**INSTRUCTIONS FOR THE TASK**
Reproduce verbatim the entries from the line containing "Where should I click to: Close" through the end of the entries, inclusive, and omit the pictures from your answer.

**DATA ROWS**
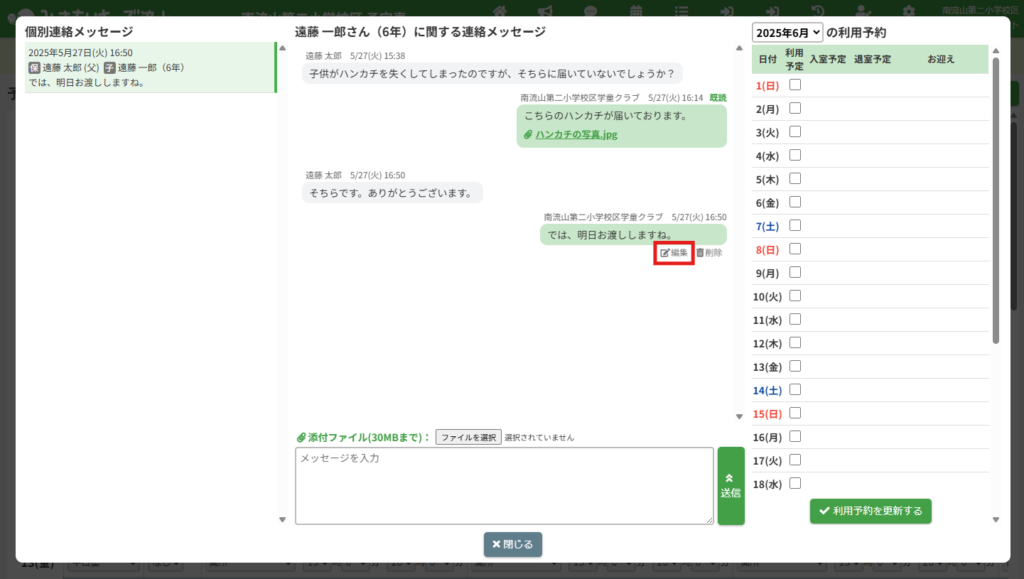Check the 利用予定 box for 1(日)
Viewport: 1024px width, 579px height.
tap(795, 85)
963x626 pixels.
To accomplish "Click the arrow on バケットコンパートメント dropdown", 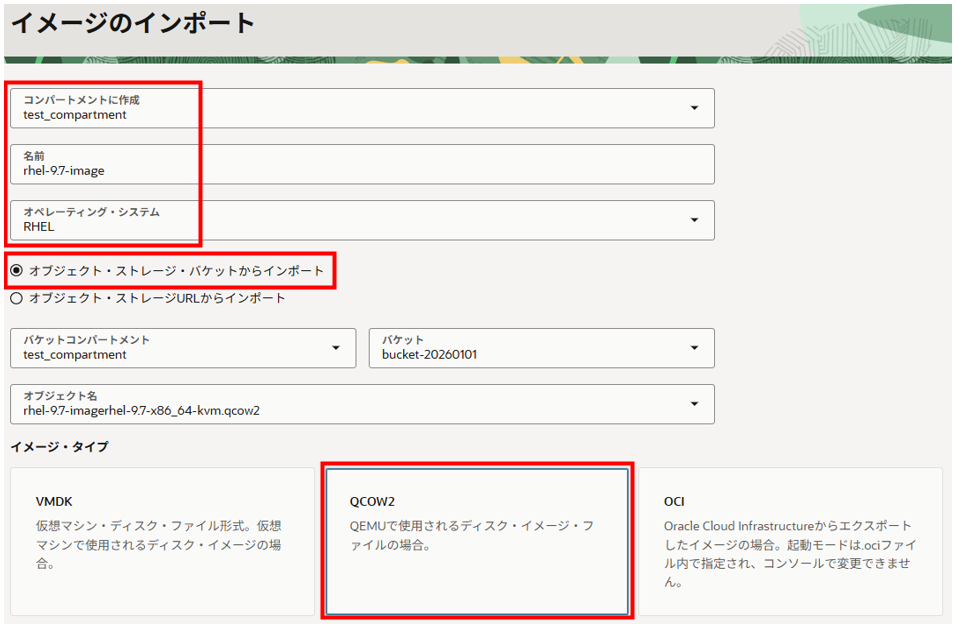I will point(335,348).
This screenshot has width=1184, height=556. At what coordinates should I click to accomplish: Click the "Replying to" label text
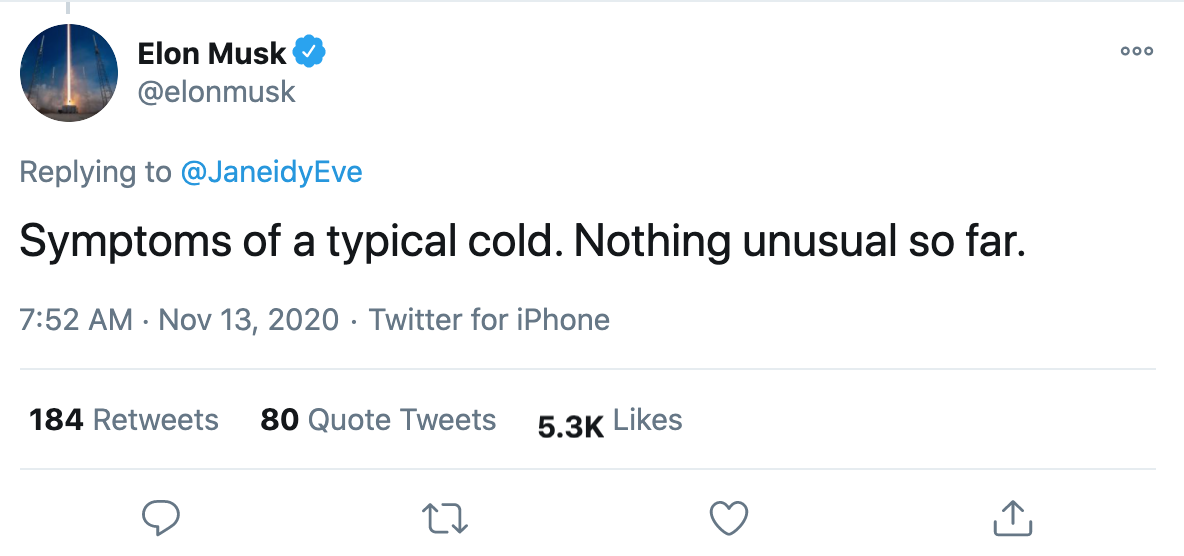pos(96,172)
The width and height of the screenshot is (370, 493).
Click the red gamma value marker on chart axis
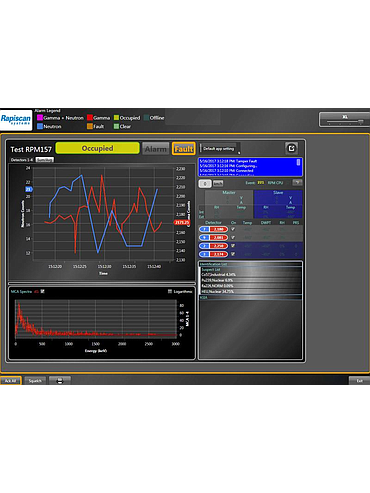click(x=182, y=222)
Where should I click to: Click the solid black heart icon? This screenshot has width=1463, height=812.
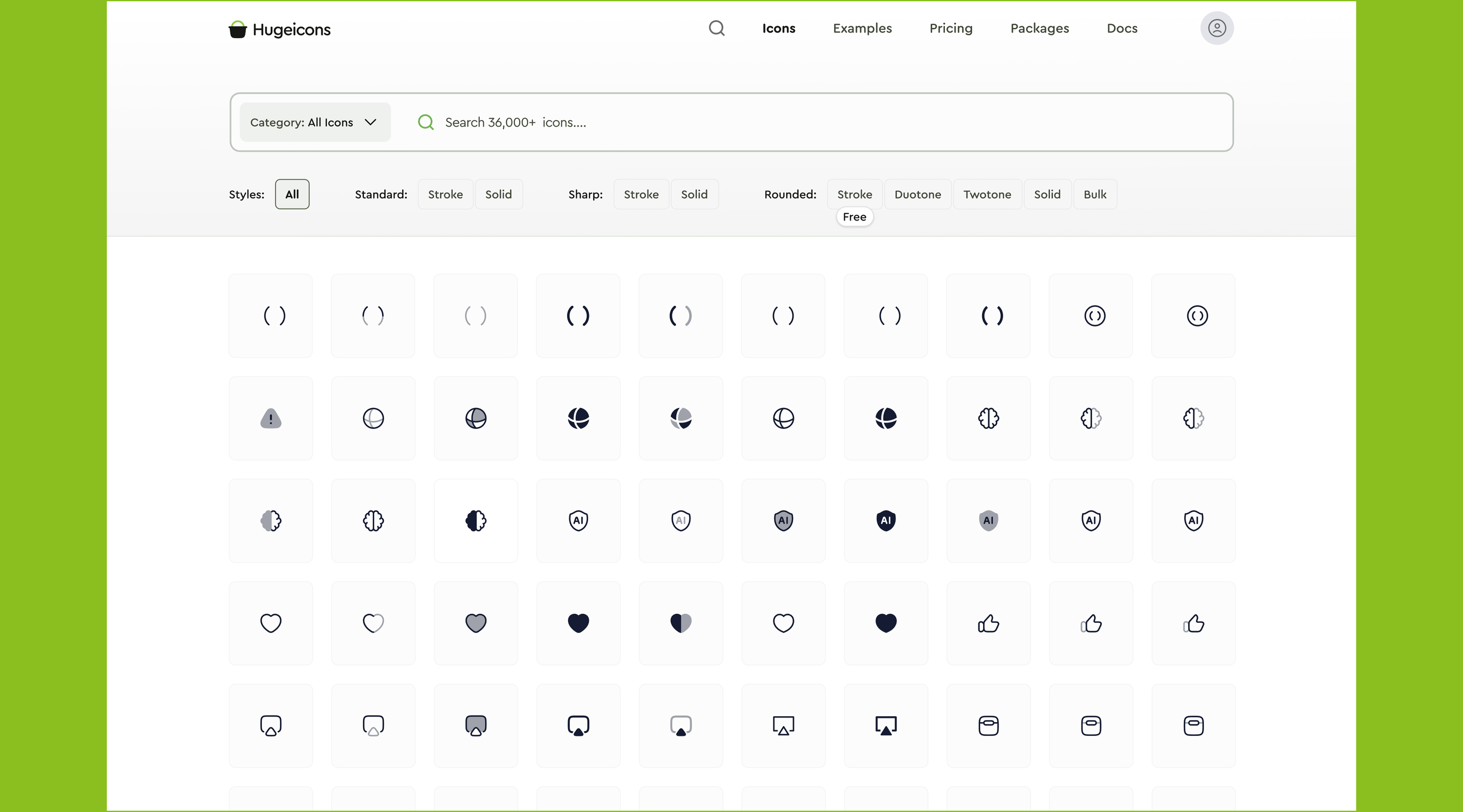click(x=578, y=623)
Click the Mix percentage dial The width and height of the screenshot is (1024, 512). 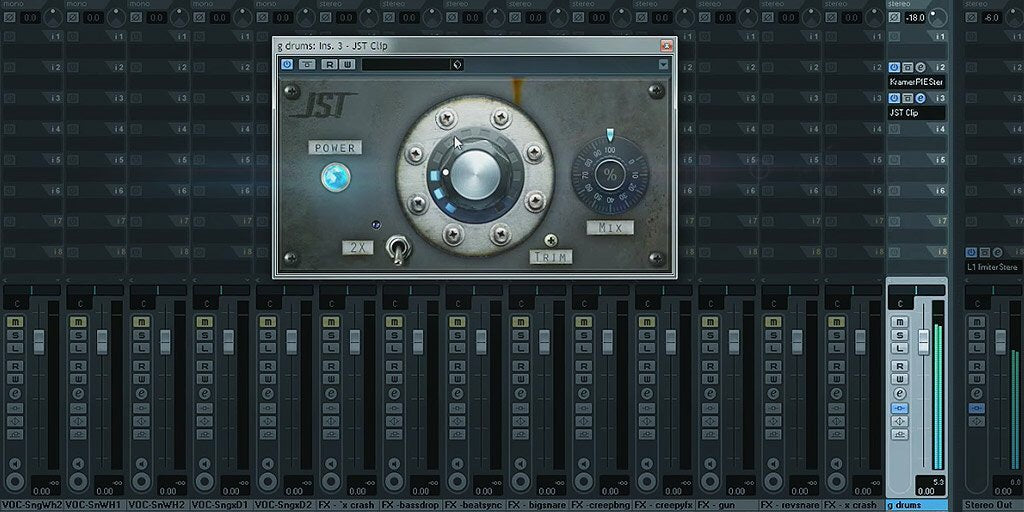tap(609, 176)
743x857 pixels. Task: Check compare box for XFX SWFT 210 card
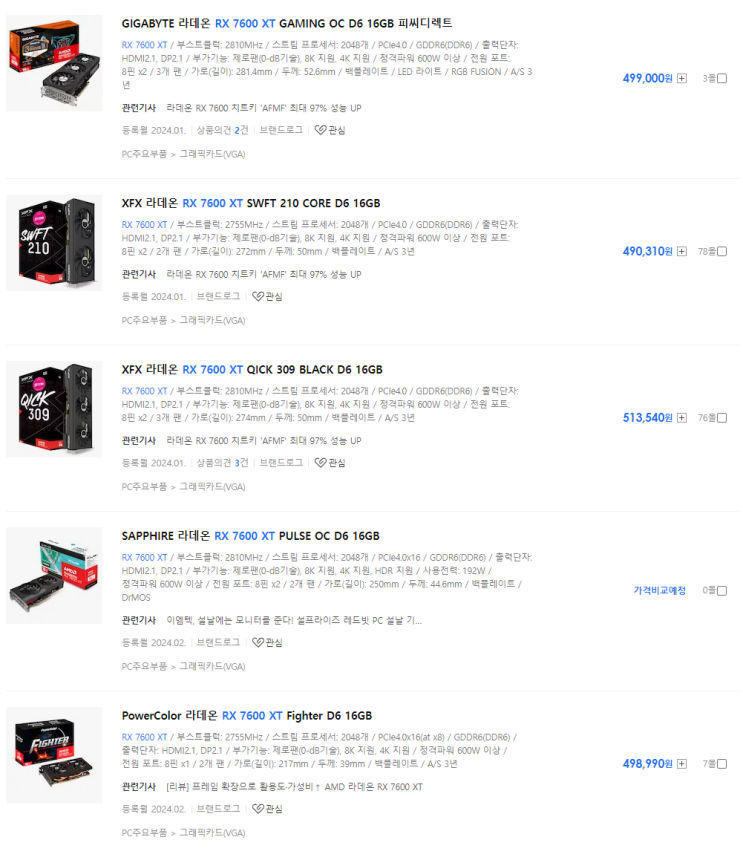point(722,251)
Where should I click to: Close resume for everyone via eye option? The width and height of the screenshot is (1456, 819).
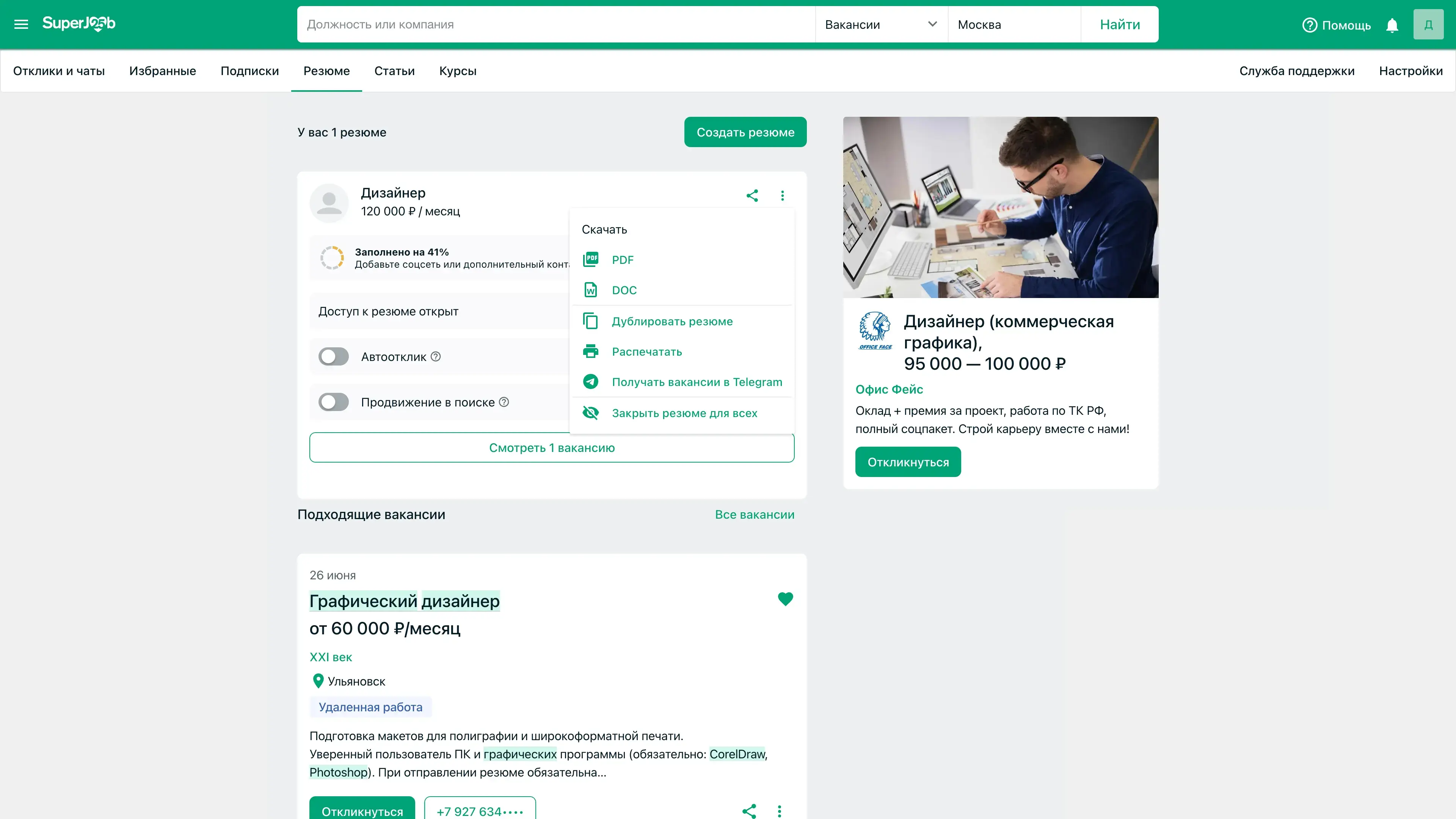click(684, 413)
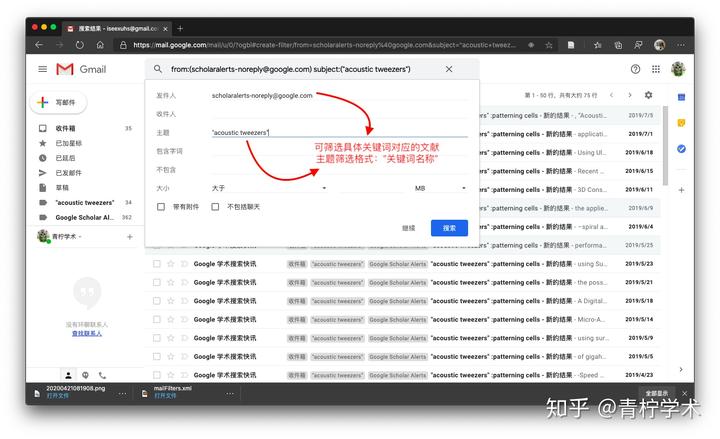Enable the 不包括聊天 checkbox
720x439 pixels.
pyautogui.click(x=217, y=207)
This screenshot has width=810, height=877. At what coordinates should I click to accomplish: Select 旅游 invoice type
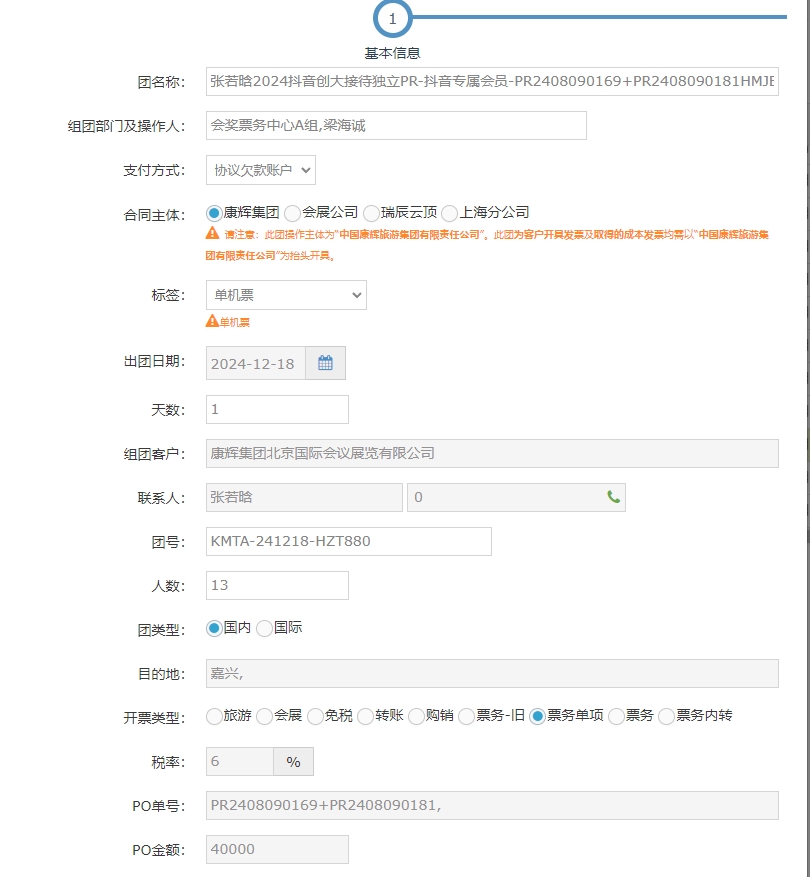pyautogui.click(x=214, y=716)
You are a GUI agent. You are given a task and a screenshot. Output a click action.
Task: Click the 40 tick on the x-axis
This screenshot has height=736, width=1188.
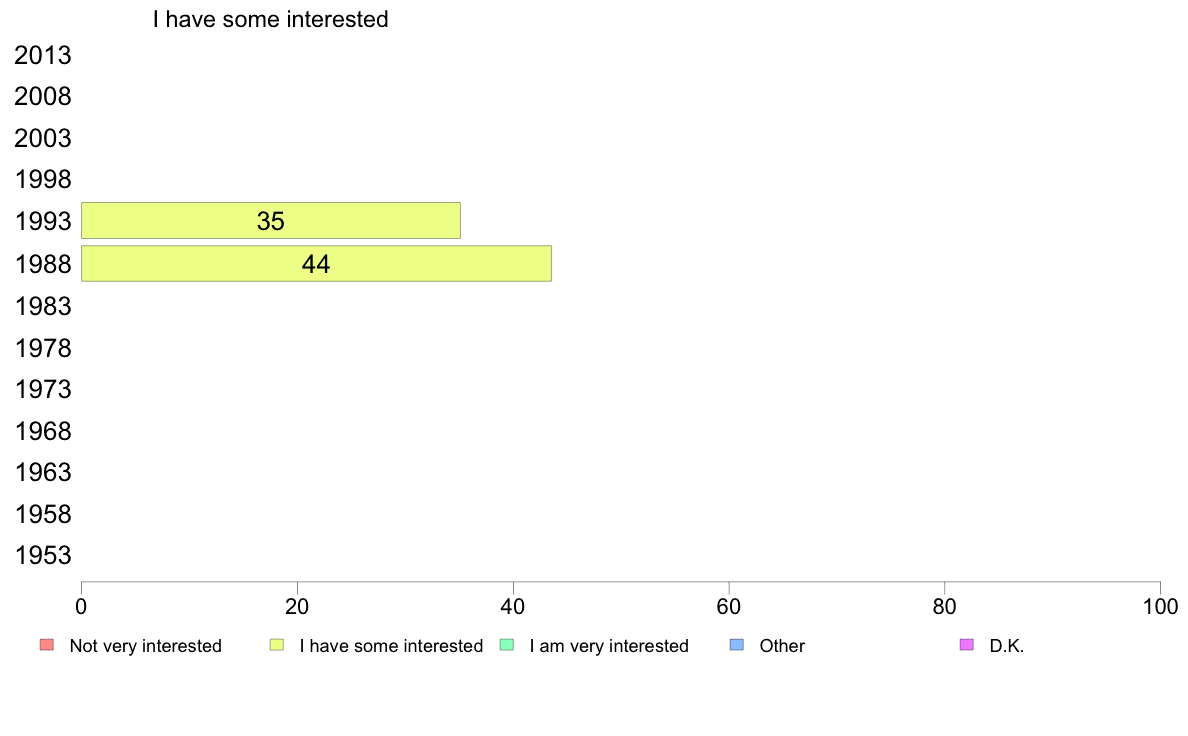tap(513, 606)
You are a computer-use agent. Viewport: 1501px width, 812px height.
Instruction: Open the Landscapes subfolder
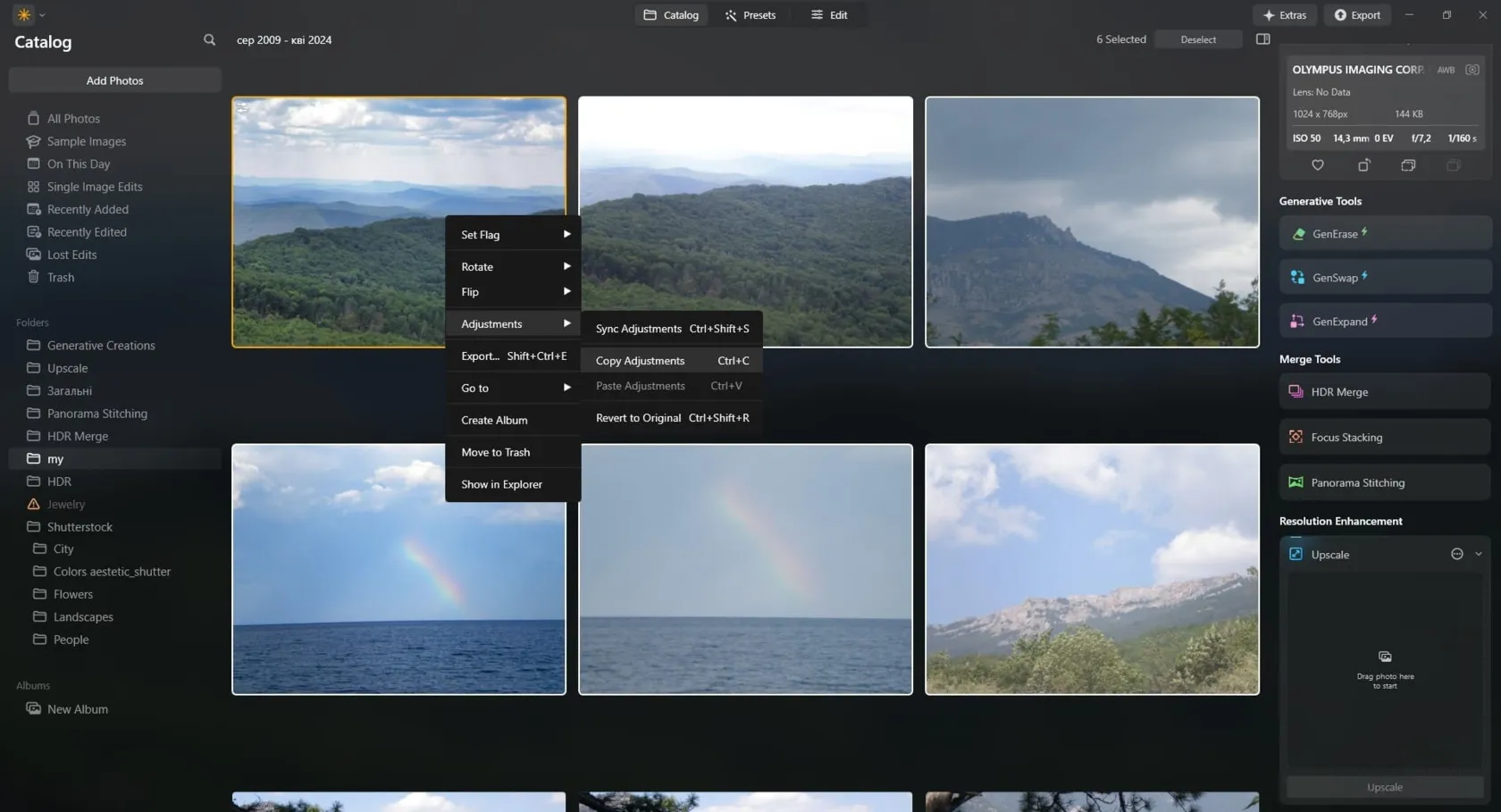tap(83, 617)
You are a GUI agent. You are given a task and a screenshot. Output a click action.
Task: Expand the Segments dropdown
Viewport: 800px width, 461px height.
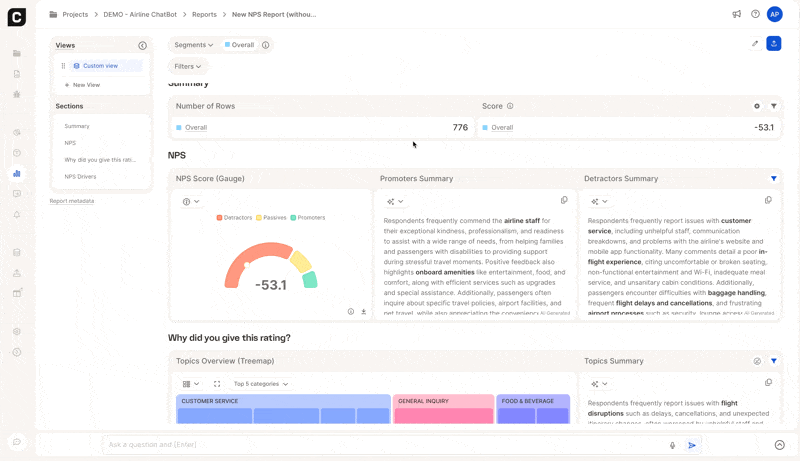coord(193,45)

**RESULT FOR THIS TASK**
Where should I click to: Close resume for everyone via eye option? The width and height of the screenshot is (1456, 819).
click(684, 413)
Enable the 不包括聊天 checkbox
720x439 pixels.
pyautogui.click(x=217, y=207)
This screenshot has width=810, height=877. At what coordinates should I click to accomplish: Select 旅游 invoice type
pyautogui.click(x=214, y=716)
You are a GUI agent. You are given a task and a screenshot. Output a click action.
Task: Click the 40 tick on the x-axis
This screenshot has height=736, width=1188.
tap(513, 606)
You are a computer-use agent. Viewport: 1501px width, 812px height.
Instruction: Open the Landscapes subfolder
tap(83, 617)
You are a GUI agent. You are given a task and a screenshot. Output a click action.
Task: Expand the Segments dropdown
Viewport: 800px width, 461px height.
coord(193,45)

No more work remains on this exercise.